* Exercise directions
Check each line of the records below and collect those that include the word "computer".

◆ ◆ ◆ ◆ ◆

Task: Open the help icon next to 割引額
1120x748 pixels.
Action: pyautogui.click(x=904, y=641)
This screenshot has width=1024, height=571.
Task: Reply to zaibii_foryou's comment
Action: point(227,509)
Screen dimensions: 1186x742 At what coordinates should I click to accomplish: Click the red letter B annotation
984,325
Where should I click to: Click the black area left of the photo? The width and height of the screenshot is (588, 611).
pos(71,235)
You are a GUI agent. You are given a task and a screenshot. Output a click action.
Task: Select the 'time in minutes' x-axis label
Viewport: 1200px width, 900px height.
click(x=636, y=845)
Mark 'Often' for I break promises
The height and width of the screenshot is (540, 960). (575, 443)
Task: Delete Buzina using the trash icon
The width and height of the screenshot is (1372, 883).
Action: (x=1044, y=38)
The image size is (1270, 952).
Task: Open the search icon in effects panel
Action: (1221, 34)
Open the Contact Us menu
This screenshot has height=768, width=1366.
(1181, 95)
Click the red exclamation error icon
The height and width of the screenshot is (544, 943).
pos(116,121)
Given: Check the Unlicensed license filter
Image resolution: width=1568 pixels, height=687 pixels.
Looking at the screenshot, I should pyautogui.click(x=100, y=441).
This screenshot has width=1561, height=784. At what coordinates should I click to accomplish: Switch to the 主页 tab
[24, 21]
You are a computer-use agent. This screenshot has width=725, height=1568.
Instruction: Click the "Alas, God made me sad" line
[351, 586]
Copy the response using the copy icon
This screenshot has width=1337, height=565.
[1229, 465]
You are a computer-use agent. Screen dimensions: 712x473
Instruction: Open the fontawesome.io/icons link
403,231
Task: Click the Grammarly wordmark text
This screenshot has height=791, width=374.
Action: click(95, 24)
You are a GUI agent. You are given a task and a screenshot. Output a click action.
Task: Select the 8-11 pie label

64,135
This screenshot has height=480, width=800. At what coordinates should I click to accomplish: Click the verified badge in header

◆ ◆ ◆ ◆ ◆

* Answer to the exercise
You are a computer-use agent. This screenshot has width=725, height=1568.
You are a computer-use agent. Screen dimensions: 712x473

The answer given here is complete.